Here, 6 is the mean proportional between 4 and 9. Check $b^2 = ac$: $6^2 = 36$, and $4 \times 9 = 36$. The property holds.

Finding an Unknown Term in a Proportion

If three of the four terms in a proportion are known, we can use the property "Product of extremes = Product of means" to find the value of the unknown term. We represent the unknown term with a variable and solve the resulting equation.

Example: Find the value of $x$ if $3 : 4 :: x : 8$.

The four terms in proportion are $a=3, b=4, c=x, d=8$.

Extremes are 3 and 8. Means are 4 and $x$.

Using the property: Product of extremes = Product of means.

$3 \times 8 = 4 \times x $

Calculate the products:

$24 = 4x $

We have a simple linear equation $4x = 24$. To find $x$, divide both sides by 4 (or transpose 4 which is multiplying $x$).

$x = \frac{24}{4} $.

Perform the division:

$x = 6 $.

So, the missing term is 6. The proportion is $3 : 4 :: 6 : 8$.

Check: $3:4 = \frac{3}{4}$. $6:8 = \frac{6 \div 2}{8 \div 2} = \frac{3}{4}$. Since $\frac{3}{4} = \frac{3}{4}$, the proportion is correct.

Example 1. Do the ratios 15 cm to 2 m and 10 sec to 3 minutes form a proportion?

Answer:

To check if two ratios form a proportion, we need to compare them. First, ensure that quantities within each ratio are in the same units, and then simplify each ratio.
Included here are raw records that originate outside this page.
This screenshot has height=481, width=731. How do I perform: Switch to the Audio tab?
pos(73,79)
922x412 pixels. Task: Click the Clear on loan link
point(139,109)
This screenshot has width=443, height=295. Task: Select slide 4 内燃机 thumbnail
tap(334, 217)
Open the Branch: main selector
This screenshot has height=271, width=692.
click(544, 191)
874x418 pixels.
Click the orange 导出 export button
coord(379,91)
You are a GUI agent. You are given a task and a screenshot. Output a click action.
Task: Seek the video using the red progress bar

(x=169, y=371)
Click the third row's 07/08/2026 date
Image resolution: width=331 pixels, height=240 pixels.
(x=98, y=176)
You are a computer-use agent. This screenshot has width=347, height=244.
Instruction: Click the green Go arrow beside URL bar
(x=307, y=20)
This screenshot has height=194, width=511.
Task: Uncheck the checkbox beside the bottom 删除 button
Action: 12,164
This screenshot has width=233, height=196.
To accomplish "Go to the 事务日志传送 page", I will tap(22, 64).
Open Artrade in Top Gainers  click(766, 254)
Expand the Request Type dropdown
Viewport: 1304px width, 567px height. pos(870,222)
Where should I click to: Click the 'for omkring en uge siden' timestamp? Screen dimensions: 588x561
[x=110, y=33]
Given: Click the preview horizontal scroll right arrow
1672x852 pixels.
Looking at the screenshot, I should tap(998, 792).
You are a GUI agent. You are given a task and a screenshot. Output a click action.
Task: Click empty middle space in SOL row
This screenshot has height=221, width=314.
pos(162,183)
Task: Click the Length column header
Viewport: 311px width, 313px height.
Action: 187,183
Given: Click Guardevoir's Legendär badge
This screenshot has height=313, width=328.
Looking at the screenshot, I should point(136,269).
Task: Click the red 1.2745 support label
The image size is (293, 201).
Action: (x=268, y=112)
First ratio: 15 cm to 2 m.

The quantities are lengths, but units are different (cm and m). Convert 2 m to cm:

$2 \text{ m} = 2 \times 100 \text{ cm} = 200 \text{ cm} $.

The first ratio is 15 cm : 200 cm. Write as a fraction and simplify:

Ratio 1 $= \frac{15}{200} $.

Find HCF(15, 200). Factors of 15: 1, 3, 5, 15. Factors of 200: 1, 2, 4, 5, 8, 10, 20, 25, 40, 50, 100, 200. HCF is 5.

Ratio 1 $= \frac{15 \div 5}{200 \div 5} = \frac{3}{40} $.

The first ratio is $3 : 40$.

Second ratio: 10 sec to 3 minutes.

The quantities are time, but units are different (sec and minutes). Convert 3 minutes to seconds:

$3 \text{ minutes} = 3 \times 60 \text{ seconds} = 180 \text{ seconds} $.

The second ratio is 10 sec : 180 sec. Write as a fraction and simplify:

Ratio 2 $= \frac{10}{180} $.

Find HCF(10, 180). HCF is 10.

Ratio 2 $= \frac{10 \div 10}{180 \div 10} = \frac{1}{18} $.

The second ratio is $1 : 18$.

Now, we need to check if the ratios $3 : 40$ and $1 : 18$ are equal. That is, is $\frac{3}{40} = \frac{1}{18}$?

We can use the cross-product test. Check if $3 \times 18 = 40 \times 1$.

Product of extremes ($3 \times 18$) $= 54 $.

Product of means ($40 \times 1$) $= 40 $.

Since $54 \neq 40$, the product of extremes is not equal to the product of means. Therefore, the ratios do not form a proportion.

Therefore, No, the given ratios do not form a proportion.

Example 2. If the cost of 6 cans of juice is $\textsf{₹} 210$, what will be the cost of 4 cans of juice? (Assuming the rate is proportional).

Answer:

This problem assumes a direct proportionality between the number of cans and their cost. This means the ratio of the number of cans is equal to the ratio of their costs.

Let $N_1$ be the initial number of cans (6) and $C_1$ be their cost ($\textsf{₹} 210$).

Let $N_2$ be the new number of cans (4) and $C_2$ be their unknown cost (let $C_2 = x$).

Since the number of cans and the cost are proportional, we can set up a proportion:

Ratio of initial cans to new cans = Ratio of initial cost to new cost.

$N_1 : N_2 :: C_1 : C_2 $

Substitute the values:

$6 : 4 :: 210 : x $

Using the property "Product of extremes = Product of means":

$6 \times x = 4 \times 210 $

Calculate the product on the right side:

$6x = 840 $

We have a linear equation $6x = 840$. To find $x$, divide both sides by 6 (or transpose 6):

$x = \frac{840}{6} $.

Perform the division:

$ \begin{array}{r} 140 \\ 6{\overline{\smash{\big)}\,840}} \\ \underline{-~\phantom{(}6}\downarrow\phantom{00} \\ 24\phantom{0} \\ \underline{-~24}\downarrow \\ 00\phantom{)} \\ \underline{-~0}\phantom{)} \\ 0\phantom{)} \end{array} $

$x = 140 $.

Since $x$ represents the cost in Rupees, the cost of 4 cans of juice is $ \textsf{₹} 140 $.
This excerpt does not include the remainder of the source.